▶
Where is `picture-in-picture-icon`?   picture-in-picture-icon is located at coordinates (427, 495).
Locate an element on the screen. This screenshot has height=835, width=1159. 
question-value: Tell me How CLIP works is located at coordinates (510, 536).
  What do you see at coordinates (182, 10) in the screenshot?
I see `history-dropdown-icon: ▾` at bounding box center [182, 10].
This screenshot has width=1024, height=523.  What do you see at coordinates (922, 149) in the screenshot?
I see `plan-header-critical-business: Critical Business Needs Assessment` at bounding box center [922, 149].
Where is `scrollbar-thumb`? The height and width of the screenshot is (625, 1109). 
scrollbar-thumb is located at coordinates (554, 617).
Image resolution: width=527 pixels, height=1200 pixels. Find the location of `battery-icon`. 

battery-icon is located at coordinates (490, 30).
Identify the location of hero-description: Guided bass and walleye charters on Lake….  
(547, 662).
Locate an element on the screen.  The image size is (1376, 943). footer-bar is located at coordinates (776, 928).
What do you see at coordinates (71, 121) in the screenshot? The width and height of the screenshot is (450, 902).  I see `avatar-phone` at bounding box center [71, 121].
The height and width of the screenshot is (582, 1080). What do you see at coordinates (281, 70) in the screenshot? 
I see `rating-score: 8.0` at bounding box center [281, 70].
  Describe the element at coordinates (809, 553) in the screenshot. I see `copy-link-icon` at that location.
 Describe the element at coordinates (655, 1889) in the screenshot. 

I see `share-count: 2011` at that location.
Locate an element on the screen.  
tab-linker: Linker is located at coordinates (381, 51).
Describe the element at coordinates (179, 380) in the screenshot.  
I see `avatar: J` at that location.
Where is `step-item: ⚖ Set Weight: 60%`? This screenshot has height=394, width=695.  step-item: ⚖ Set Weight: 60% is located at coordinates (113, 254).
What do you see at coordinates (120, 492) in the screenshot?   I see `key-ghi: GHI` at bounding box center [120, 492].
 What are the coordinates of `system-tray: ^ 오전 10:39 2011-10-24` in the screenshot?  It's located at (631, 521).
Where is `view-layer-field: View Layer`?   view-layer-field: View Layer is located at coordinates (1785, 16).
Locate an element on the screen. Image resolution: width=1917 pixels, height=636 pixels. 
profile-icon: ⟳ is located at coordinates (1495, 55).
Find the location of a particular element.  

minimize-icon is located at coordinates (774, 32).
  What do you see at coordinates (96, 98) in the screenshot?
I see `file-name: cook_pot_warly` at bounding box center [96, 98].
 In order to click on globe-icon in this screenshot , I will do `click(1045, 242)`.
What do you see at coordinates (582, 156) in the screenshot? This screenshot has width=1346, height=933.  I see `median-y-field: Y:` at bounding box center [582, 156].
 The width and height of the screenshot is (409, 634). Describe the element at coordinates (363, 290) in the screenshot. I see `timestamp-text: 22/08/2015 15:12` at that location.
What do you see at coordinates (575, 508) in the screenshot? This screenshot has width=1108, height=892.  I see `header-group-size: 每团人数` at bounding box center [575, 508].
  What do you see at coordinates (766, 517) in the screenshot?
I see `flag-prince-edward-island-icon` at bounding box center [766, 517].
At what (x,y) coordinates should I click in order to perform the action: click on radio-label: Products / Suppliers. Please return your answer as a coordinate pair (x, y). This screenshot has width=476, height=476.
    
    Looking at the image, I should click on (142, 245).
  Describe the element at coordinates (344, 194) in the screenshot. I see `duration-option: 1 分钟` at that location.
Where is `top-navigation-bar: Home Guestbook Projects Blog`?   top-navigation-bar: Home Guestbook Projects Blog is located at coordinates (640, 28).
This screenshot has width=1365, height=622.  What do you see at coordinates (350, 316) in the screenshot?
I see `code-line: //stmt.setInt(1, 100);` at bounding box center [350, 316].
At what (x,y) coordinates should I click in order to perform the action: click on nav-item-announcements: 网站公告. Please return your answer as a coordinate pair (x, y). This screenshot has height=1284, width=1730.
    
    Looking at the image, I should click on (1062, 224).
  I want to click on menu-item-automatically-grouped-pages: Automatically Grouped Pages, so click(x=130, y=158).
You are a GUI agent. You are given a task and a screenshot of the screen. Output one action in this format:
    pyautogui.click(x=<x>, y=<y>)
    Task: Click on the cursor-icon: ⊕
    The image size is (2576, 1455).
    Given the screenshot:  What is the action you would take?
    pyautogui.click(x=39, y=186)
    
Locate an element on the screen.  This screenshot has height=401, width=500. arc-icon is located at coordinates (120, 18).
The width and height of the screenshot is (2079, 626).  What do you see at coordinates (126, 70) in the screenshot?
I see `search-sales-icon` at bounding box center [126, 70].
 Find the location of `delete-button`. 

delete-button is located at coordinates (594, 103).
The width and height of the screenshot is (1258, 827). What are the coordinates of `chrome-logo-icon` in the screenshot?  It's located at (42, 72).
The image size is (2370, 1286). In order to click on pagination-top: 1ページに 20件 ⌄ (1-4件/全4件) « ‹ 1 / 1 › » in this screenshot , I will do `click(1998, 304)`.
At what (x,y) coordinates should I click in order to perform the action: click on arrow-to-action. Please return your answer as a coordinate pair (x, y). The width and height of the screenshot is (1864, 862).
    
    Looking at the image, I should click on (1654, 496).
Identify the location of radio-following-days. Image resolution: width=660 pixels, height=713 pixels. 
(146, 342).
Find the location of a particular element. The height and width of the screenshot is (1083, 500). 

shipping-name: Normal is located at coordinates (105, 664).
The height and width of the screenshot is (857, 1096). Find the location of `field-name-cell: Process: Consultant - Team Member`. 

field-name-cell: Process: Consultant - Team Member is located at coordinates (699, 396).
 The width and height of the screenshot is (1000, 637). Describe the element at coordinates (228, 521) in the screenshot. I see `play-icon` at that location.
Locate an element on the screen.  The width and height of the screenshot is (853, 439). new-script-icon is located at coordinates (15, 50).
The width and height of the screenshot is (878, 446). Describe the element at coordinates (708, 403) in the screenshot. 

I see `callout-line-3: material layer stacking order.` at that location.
◀
### Problem statement
Rewrite all the records with "Locate an element on the screen" replaced by "Find an element on the screen" wherever it occurs, keeping everything else the same.

### Solution to this task
Where is `picture-in-picture-icon`?   picture-in-picture-icon is located at coordinates (427, 495).
Find an element on the screen. This screenshot has height=835, width=1159. 
question-value: Tell me How CLIP works is located at coordinates (510, 536).
  What do you see at coordinates (182, 10) in the screenshot?
I see `history-dropdown-icon: ▾` at bounding box center [182, 10].
This screenshot has width=1024, height=523.  What do you see at coordinates (922, 149) in the screenshot?
I see `plan-header-critical-business: Critical Business Needs Assessment` at bounding box center [922, 149].
Where is `scrollbar-thumb`? The height and width of the screenshot is (625, 1109). 
scrollbar-thumb is located at coordinates (554, 617).
Image resolution: width=527 pixels, height=1200 pixels. Find the location of `battery-icon`. 

battery-icon is located at coordinates (490, 30).
Identify the location of hero-description: Guided bass and walleye charters on Lake….  
(547, 662).
Find an element on the screen.  The image size is (1376, 943). footer-bar is located at coordinates (776, 928).
What do you see at coordinates (71, 121) in the screenshot? The width and height of the screenshot is (450, 902).  I see `avatar-phone` at bounding box center [71, 121].
The height and width of the screenshot is (582, 1080). What do you see at coordinates (281, 70) in the screenshot? 
I see `rating-score: 8.0` at bounding box center [281, 70].
  Describe the element at coordinates (809, 553) in the screenshot. I see `copy-link-icon` at that location.
 Describe the element at coordinates (655, 1889) in the screenshot. 

I see `share-count: 2011` at that location.
Find an element on the screen.  
tab-linker: Linker is located at coordinates (381, 51).
Describe the element at coordinates (179, 380) in the screenshot.  
I see `avatar: J` at that location.
Where is `step-item: ⚖ Set Weight: 60%`? This screenshot has height=394, width=695.  step-item: ⚖ Set Weight: 60% is located at coordinates (113, 254).
What do you see at coordinates (120, 492) in the screenshot?   I see `key-ghi: GHI` at bounding box center [120, 492].
 What are the coordinates of `system-tray: ^ 오전 10:39 2011-10-24` in the screenshot?  It's located at (631, 521).
Where is `view-layer-field: View Layer`?   view-layer-field: View Layer is located at coordinates (1785, 16).
Find an element on the screen. Image resolution: width=1917 pixels, height=636 pixels. 
profile-icon: ⟳ is located at coordinates (1495, 55).
Find the location of a particular element.  

minimize-icon is located at coordinates (774, 32).
  What do you see at coordinates (96, 98) in the screenshot?
I see `file-name: cook_pot_warly` at bounding box center [96, 98].
 In order to click on globe-icon in this screenshot , I will do `click(1045, 242)`.
What do you see at coordinates (582, 156) in the screenshot? This screenshot has width=1346, height=933.  I see `median-y-field: Y:` at bounding box center [582, 156].
 The width and height of the screenshot is (409, 634). Describe the element at coordinates (363, 290) in the screenshot. I see `timestamp-text: 22/08/2015 15:12` at that location.
What do you see at coordinates (575, 508) in the screenshot? This screenshot has width=1108, height=892.  I see `header-group-size: 每团人数` at bounding box center [575, 508].
  What do you see at coordinates (766, 517) in the screenshot?
I see `flag-prince-edward-island-icon` at bounding box center [766, 517].
At what (x,y) coordinates should I click in order to perform the action: click on radio-label: Products / Suppliers. Please return your answer as a coordinate pair (x, y). This screenshot has width=476, height=476.
    
    Looking at the image, I should click on (142, 245).
  Describe the element at coordinates (344, 194) in the screenshot. I see `duration-option: 1 分钟` at that location.
Where is `top-navigation-bar: Home Guestbook Projects Blog`?   top-navigation-bar: Home Guestbook Projects Blog is located at coordinates (640, 28).
This screenshot has width=1365, height=622.  What do you see at coordinates (350, 316) in the screenshot?
I see `code-line: //stmt.setInt(1, 100);` at bounding box center [350, 316].
At what (x,y) coordinates should I click in order to perform the action: click on nav-item-announcements: 网站公告. Please return your answer as a coordinate pair (x, y). This screenshot has height=1284, width=1730.
    
    Looking at the image, I should click on (1062, 224).
  I want to click on menu-item-automatically-grouped-pages: Automatically Grouped Pages, so click(x=130, y=158).
You are a GUI agent. You are given a task and a screenshot of the screen. Output one action in this format:
    pyautogui.click(x=<x>, y=<y>)
    Task: Click on the cursor-icon: ⊕
    The image size is (2576, 1455).
    Given the screenshot:  What is the action you would take?
    pyautogui.click(x=39, y=186)
    
Find an element on the screen.  This screenshot has height=401, width=500. arc-icon is located at coordinates (120, 18).
The width and height of the screenshot is (2079, 626).  What do you see at coordinates (126, 70) in the screenshot?
I see `search-sales-icon` at bounding box center [126, 70].
 Find the location of `delete-button`. 

delete-button is located at coordinates (594, 103).
The width and height of the screenshot is (1258, 827). What are the coordinates of `chrome-logo-icon` in the screenshot?  It's located at (42, 72).
The image size is (2370, 1286). In order to click on pagination-top: 1ページに 20件 ⌄ (1-4件/全4件) « ‹ 1 / 1 › » in this screenshot , I will do `click(1998, 304)`.
At what (x,y) coordinates should I click in order to perform the action: click on arrow-to-action. Please return your answer as a coordinate pair (x, y). The width and height of the screenshot is (1864, 862).
    
    Looking at the image, I should click on (1654, 496).
Identify the location of radio-following-days. Image resolution: width=660 pixels, height=713 pixels. 
(146, 342).
Find the location of a particular element. The height and width of the screenshot is (1083, 500). 

shipping-name: Normal is located at coordinates (105, 664).
The height and width of the screenshot is (857, 1096). Find the location of `field-name-cell: Process: Consultant - Team Member`. 

field-name-cell: Process: Consultant - Team Member is located at coordinates (699, 396).
 The width and height of the screenshot is (1000, 637). Describe the element at coordinates (228, 521) in the screenshot. I see `play-icon` at that location.
Find an element on the screen.  The width and height of the screenshot is (853, 439). new-script-icon is located at coordinates (15, 50).
The width and height of the screenshot is (878, 446). Describe the element at coordinates (708, 403) in the screenshot. 

I see `callout-line-3: material layer stacking order.` at that location.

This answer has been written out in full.